Madang had so far produced five MPs for the party, the highest so far. The province is seen as the party’s base for talks and other matters.
Sir Arnold, in a recent meeting with locals, called on the Peter O’Neill government to respect the Constitution of the country as the pillar of democracy.
He said the real reason behind O’Neill’s shameless fight to hold onto power was to control the treasury leading into the general election.
While trying to explain the current political and constitutional dilemma to the people at Dylup, Sir Arnold said: “The governor-general has no power to dissolve parliament. Only parliament, through a motion, can.
“But O’Neill, (Speaker Jeffery) Nape and (Belden) Namah have not done that using section 145 (motion of no-confidence).
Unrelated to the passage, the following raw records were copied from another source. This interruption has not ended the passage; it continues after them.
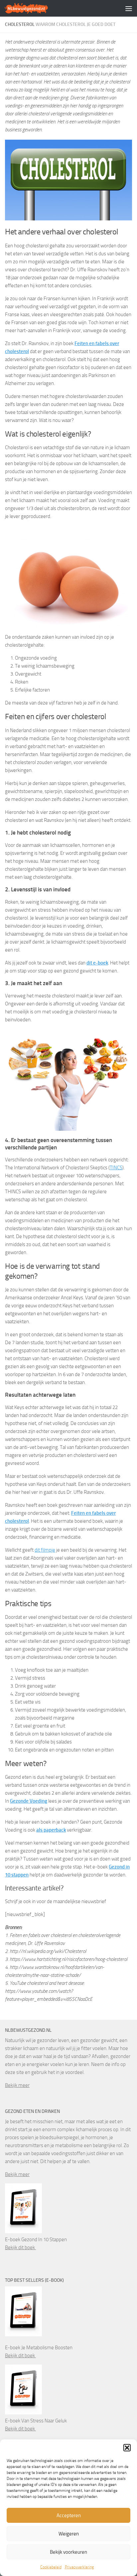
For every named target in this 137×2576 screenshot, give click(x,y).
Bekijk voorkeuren (68, 2552)
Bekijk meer (17, 2085)
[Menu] (128, 8)
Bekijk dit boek (20, 2248)
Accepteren (69, 2515)
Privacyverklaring (79, 2567)
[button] (127, 2447)
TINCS (116, 1168)
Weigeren (69, 2534)
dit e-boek (97, 963)
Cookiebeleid (51, 2567)
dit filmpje (45, 1550)
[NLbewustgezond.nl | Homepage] (33, 8)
“Do you have courage? I dare you. If you have got courage of your conviction, you move the motion. If not, then, you are illegitimate.”
Sir Arnold pointed out that the only legitimate move after the Supreme Court decision would be for the O’Neill faction to let Sir Michael be reinstated and see whether there was a numerical strength to hold onto power.
He said a lot of changes were done such as in the Prime Minister and NEC Act and the age limit of prime ministers.
Sir Arnold said if the O’Neill faction had moved that motion, it would in turn automatically see Sir Michael and his group as the caretaker government.
But that did not eventuate as he insisted that they were trying to “manipulate the Department of Finance and Treasury for their own gain”.
A relaxed Sir Michael had breakfast with his supporters and continued with other functions set out for the day by the party executives.